REQUIREMENTS ->
Extend the passage below on internet outages and website uptime, picking up right after its final sentence.

EXCERPTED PASSAGE ->
## start
I also gained extensive knowledge of internet connections when working on high availability systems with up to five-nines uptime. We deployed systems that monitored web traffic all over the U.S. 24×7. I was amazed to see that internet traffic was very much like our roadways. Sometimes traffic is moving fast, other times it’s slow in spots, and sometimes it’s completely stopped or even re-routed.

In many cases, a modem (or router, as I’m using the terms interchangeably) simply locked up. This is quite common as these devices often run a small linux-based operating system that can occasionally flake out. I can say with certainty in the cases where my DSL modem/wireless router didn’t die, and there was no internet connection, then in 9 out of 10 of these cases it was a problem upstream with the carrier.

Guidelines. So, here are some guidelines for helping you narrow down where the problem might be:

– Check the modem connectivity lights. Usually if a modem is connected to the internet, the connectivity light will be a steady or flickering green. Red  or no connectivity light almost always means no connection. It should be a matter of reflex to simply restart the modem and see if that fixes the problem.

– If the internet connectivity light doesn’t come back after restarting the modem, then call tech support.

– On rare occasions (1 out of 10), restarting the server plus the modem restored connectivity.

– Still no service? You can go get a cup of coffee then come back later and recheck.

– Or, if the internet connection light is green, try blowing away the browser cache and try to reload? Sometimes old versions of pages can stick in the cache.

– Can you load any other websites? If you can, then your particular server or service is most likely down.

– Can you ping the server? (for servers that allow ping). Determines if the server has basic connectivity.

– Can you run a tracert? Let’s you look at the connectivity between you and the remote server.

– Document the problems so you have a record for future reference.

– If you need continuous monitoring with alert thresholds, then look into evaluating continuous monitoring tools such as Paessler.

– If you know how to get the basic troubleshooting out of the way, or if you’ve already done it, then insist on escalation when you call tech support. You need to get back to coding as fast as possible.

10 hard earned hints on how to increase your website uptime

Here are some tips on how to keep your website up and running from a hardware perspective. It’s these things that are often overlooked or underfunded that bring a website down. I spend all day working with software, but the hardware is often a mystery especially to software developers.

Twitter’s recent outage brought to light an important fact about any website: they can crash. Of course, Twitter’s outage affected perhaps a hundred million people globally, but the point is that your website can go down as well.

Let’s take a look at how uptime is typically calculated on a monthly basis. 30 days x 24 hours = 720 hours. If the website is down for 8 hours during that time period, it translates into an uptime of 712 hours. And, 712 divided by 720 equals an uptime of 98.888%.

Now generally that doesn’t sound too bad, and most outages are intentional due to maintenance and therefore occur in the middle of the night, or at some other time when web traffic is the expected to be the least. When you start noticing outages is when they occur during what you would consider as normal business hours. Because when that happens then your employees or visitors productivity can take a hit.

Oftentimes, for typical businesses very little focus is placed on the following. It’s my contention, for those of us who aren’t Twitter, you can easily reach near perfect uptime using the following guidelines. Even if you only have a handful of customers that hit your website a few times a week, if they experience an outage it will negatively reflect on you even if you are contractually covered. With a little work, you can significantly reduce down time.
## end
DATA SEGMENT ->
## start
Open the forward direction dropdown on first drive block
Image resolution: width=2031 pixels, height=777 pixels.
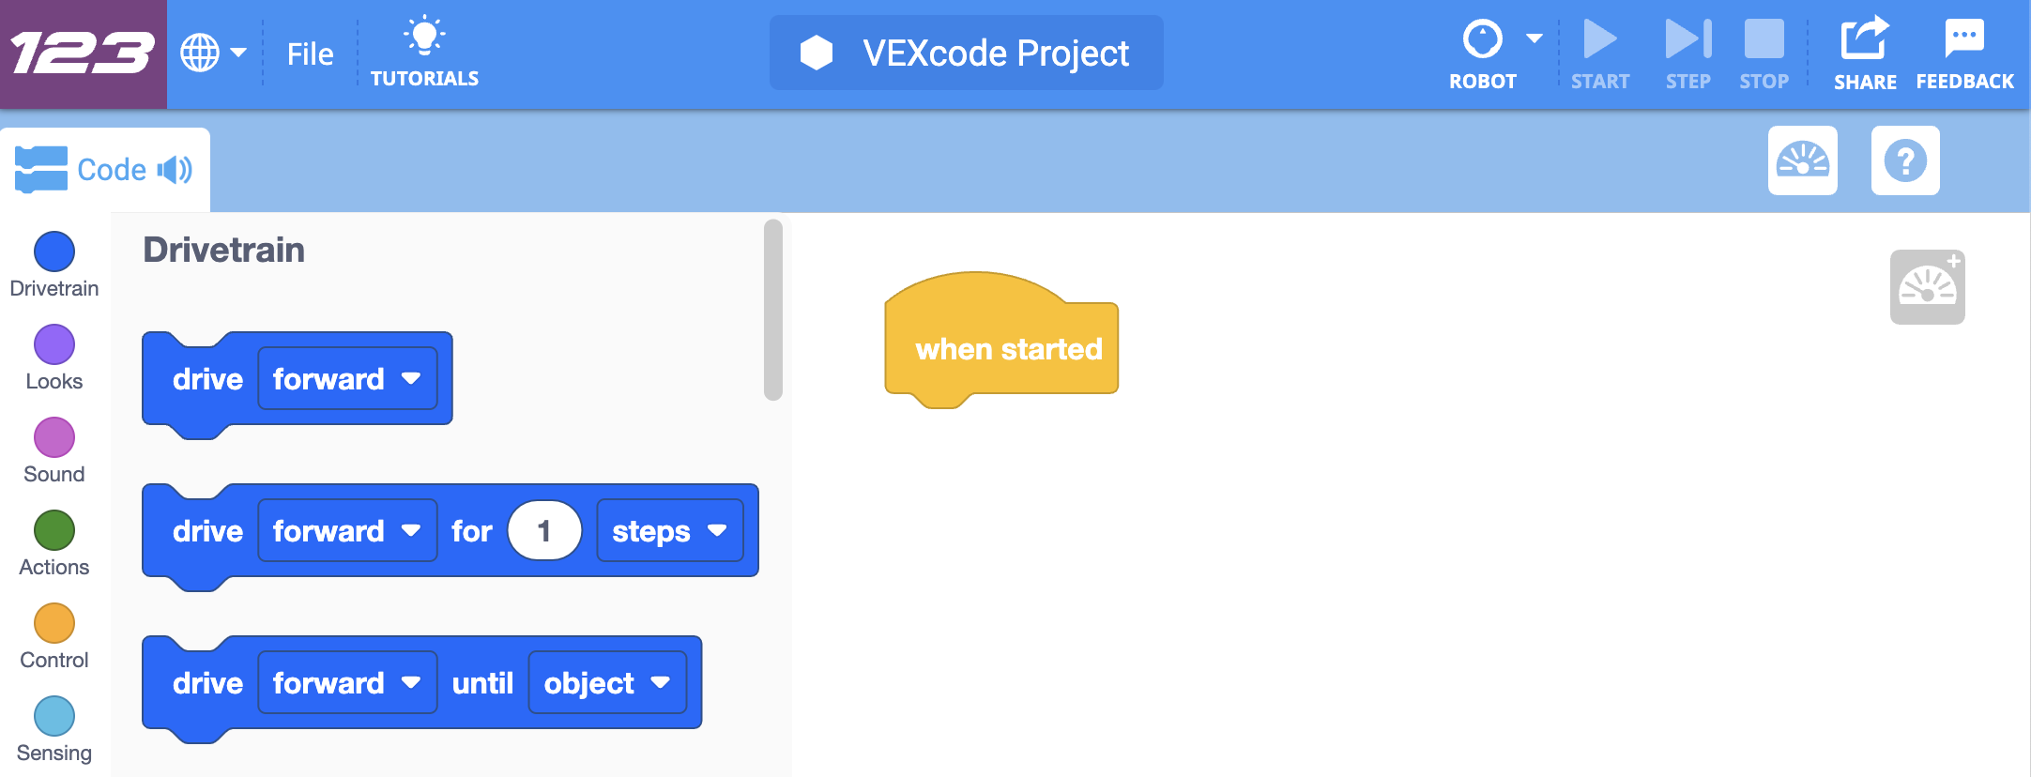pos(411,379)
## end
EXERCISE RESULT ->
  1. Use real-time monitoring tools or build your own. At a minimum you need to monitor: CPU, available memory, available harddisk space, current inbound bandwidth usage, and time to complete an HTTP request to at least your home page. Assign staff members who will get emails and text messages if the monitor detects a problem. Expect them to respond within a certain time period even on holidays and weekend.
  2. If you use a system monitor, host it somewhere other than where your server farm is located. This seems obvious but I’ve seen it happen where the monitor went down with the server since they were on the same machine, or located on the same site.
  3. Always, always, always take an image backup of the previous version of your website machine. Yes, I mean an image of the entire machine and not just a copy of the website directory. It’s easy to do, it doesn’t take long, and it doesn’t take much storage space these days to do what’s called a snapshot image.  With modern software, you should be able to do this with just a couple of clicks with your mouse.
  4. If you don’t use the cloud, have a cheapo spare server machine that can be swapped out for your more expensive super, ultra redundant machine. You can buy a decent quad-core, 16GB RAM server for a roughly $400 – $500 dollars as an insurance policy.
  5. Have a cheapo spare even if you use virtual machines. I’ve personally seen two instances of complete shutdown of all virtual instances when the master server blew out its memory.  Computer memory is like the engine in your car – when it dies your forward progress will come to a complete halt. I can tell you with certainty that most servers that you and I use don’t have redundant memory capabilities.
  6. If your primary server is down for some unknown reason you have several immediate choices: restart it and hope it comes back up, spin up a copy in the cloud, or direct traffic to your backup server. Now, all off these are great strategies as long as your site isn’t under a denial of service (DoS) attack or getting overwhelming amounts of standard, non-vengeful traffic. You can find this out by using the monitoring tools mentioned in #2. Here’s one possible approach. Whatever approach you use you should test it and document it:

    – Restart primary server. If it restarts okay then you’re golden.
    – If primary crashes, then plug-in either a hot-spare or spin up the stand-by copy.
    – If the backup copy crashes then go to the rollback snapshot copy that you made.
    – If the rollback snapshot copy crashes then you have no choice but to start doing a detailed investigation of log files and other forensics.

  7. Do your investigation or forensics after you’ve restored service. This should probably be rule number one! Your website visitors will appreciate this. I’ve been in several situations over the years where the focus was on figuring out why a system went down first while the users languished with no service. Do your best to get things started again and then worry about what happened.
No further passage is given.